I regret that I am so late in reviewing “RGB,” the documentary about the life of Supreme Court Justice Ruth Bader Ginsburg, as it is one of the best films of the year. Co-directed by Julie Cohen and Betsy West, “RBG” not only is a moving and inspiring portrait of Justice Ginsburg, but it is packed with information about and exploration of major issues in the context of her time, with clear expression of her contributions toward advancing legal rights both before her Supreme Court appointment in 1993 and then via her votes in the court’s decisions.

The film colorfully details her life and her rise with vital liberal positions. Many fearful of the court’s swing to the right under President Trump say that they wish she could live forever. Now 85 and a cancer survivor, she continues to be energetic, as evidenced by her regular physical workouts that might challenge the most athletic of us.

There is much footage culled from her interviews and platform appearances, and she comes across as a likable, often amusing and, more importantly, a profound thinker about the law. Included is evidence of her affable friendship with the late Justice Antonin Scalia despite their polarized viewpoints. We also see students responding enthusiastically to the advice she gives in her speeches.

Most touching is the relationship she had with her late husband, Martin Ginsburg, who from the very beginning of their dating as students appreciated her for her mind as well as her looks (she was very pretty) and was ultra supportive of her career aspirations. Clips showing their amusing interplay during an interview demonstrate their togetherness. His death after their 56-year-long marriage was a major blow that she had to deal with, and his loving note to her from his hospital bed could make one tearful.
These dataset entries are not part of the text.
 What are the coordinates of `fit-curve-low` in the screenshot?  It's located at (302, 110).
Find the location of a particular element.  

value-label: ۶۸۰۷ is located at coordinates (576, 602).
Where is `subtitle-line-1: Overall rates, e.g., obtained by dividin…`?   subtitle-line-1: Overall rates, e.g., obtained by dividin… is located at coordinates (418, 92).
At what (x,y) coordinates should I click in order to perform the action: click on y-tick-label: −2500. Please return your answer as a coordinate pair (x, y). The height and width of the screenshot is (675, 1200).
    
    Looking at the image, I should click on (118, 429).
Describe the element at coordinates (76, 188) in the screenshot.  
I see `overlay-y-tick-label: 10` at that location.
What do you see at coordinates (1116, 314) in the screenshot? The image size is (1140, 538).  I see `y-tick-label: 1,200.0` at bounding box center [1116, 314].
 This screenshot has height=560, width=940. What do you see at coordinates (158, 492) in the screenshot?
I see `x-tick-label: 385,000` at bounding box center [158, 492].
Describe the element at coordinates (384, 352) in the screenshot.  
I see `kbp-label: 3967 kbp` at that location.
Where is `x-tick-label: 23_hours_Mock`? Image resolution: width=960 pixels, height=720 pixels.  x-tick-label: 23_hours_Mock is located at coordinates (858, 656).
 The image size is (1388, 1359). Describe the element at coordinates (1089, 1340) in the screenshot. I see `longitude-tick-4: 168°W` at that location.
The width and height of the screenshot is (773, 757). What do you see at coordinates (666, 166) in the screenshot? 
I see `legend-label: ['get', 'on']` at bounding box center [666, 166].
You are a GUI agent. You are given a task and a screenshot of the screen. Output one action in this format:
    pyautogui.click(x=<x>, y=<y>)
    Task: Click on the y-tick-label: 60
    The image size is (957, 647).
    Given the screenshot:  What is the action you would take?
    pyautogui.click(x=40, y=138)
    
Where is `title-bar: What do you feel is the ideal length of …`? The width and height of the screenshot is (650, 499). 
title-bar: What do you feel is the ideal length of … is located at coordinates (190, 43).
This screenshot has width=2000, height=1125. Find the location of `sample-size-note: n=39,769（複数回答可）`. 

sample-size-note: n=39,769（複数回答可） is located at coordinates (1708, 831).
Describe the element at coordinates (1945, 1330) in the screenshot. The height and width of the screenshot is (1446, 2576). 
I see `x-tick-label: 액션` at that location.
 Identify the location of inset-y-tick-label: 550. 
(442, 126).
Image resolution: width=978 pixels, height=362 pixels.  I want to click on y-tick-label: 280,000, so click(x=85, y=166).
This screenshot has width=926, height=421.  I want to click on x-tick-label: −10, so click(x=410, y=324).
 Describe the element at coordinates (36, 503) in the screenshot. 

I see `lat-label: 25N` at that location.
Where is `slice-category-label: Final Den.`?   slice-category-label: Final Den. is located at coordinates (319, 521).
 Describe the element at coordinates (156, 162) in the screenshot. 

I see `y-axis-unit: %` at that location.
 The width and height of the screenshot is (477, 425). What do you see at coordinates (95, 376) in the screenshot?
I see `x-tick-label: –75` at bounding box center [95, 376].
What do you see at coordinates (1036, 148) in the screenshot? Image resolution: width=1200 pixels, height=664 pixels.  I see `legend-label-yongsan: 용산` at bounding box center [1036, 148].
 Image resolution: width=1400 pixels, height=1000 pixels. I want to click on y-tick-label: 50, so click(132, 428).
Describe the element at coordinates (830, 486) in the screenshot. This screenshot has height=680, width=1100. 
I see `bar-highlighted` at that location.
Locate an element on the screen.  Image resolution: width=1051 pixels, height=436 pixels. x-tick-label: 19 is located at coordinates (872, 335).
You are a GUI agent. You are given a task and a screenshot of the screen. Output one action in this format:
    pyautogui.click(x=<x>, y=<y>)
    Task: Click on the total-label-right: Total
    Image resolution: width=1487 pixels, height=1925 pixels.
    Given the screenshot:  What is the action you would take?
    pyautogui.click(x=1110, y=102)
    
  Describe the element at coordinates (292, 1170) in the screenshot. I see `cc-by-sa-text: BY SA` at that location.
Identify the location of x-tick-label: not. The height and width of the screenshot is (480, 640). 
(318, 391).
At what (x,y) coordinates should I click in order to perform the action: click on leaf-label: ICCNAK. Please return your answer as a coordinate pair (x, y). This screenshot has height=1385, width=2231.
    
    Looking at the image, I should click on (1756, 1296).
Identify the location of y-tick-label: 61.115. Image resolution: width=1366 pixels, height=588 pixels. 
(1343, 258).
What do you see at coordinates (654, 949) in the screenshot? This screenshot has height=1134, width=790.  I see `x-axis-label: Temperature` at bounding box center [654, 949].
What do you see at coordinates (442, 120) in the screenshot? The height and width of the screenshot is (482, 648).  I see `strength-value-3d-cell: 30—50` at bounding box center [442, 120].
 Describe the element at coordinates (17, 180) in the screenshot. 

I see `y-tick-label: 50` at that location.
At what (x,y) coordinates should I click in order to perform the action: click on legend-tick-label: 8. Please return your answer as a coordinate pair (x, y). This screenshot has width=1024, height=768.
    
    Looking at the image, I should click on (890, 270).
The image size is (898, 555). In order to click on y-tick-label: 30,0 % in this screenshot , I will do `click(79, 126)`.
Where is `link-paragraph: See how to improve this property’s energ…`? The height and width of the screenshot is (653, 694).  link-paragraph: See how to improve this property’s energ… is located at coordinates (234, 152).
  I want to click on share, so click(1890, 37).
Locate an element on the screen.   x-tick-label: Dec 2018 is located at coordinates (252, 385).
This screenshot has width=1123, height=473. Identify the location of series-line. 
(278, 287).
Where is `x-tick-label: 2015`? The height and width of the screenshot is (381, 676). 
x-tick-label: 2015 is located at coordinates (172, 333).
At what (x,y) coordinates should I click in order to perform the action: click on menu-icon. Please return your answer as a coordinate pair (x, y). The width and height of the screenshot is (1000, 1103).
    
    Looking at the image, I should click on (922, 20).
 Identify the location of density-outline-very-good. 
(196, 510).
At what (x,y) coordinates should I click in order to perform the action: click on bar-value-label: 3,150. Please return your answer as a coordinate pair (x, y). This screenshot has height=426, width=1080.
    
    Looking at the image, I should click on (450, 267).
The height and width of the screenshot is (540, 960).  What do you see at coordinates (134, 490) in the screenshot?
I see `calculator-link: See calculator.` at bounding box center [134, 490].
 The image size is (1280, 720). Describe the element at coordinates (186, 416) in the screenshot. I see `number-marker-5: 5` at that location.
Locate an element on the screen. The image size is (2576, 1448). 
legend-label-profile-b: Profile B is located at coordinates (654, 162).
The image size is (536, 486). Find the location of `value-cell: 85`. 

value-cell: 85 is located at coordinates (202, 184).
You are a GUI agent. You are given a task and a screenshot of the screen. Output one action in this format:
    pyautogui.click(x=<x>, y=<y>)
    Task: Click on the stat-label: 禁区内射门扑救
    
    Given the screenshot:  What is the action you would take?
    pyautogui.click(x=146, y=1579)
A key element in the film is reportage about the victories she won for the right of women to be treated equally. The film does an excellent job in running snippets of text on screen that deftly summarize the legal points involved.

Many notables contribute, including Bill Clinton, who talks about how she quickly won him over and made him decide to appoint her to the Supreme Court. Excerpts from her facing the Senate in her confirmation hearing reveal how her candor, legal principles and expertise impressed even Republicans, such as Orrin Hatch. Others, among them activist Gloria Steinem and legal expert Nina Totenberg, talk impressively about Ginsburg’s contributions.

The film includes Ginsburg’s gaffs, falling asleep during a State of the Union address, and more importantly her mistake of denouncing Donald Trump, a departure from the judicial need to stay out of politics, for which she apologized. But this remains worrisome beyond the account in the film. What if an issue involving Trump comes before the court while she is still on the bench? Most likely she would be pressed to recuse herself.

The broad scope of the film coupled with the deeply engaging close-up of the distinguished jurist’s life makes this a documentary of rare power. It is a must-see for anybody who cares about the law and the fate of our nation. A Magnolia Pictures release. Reviewed July 15, 2018.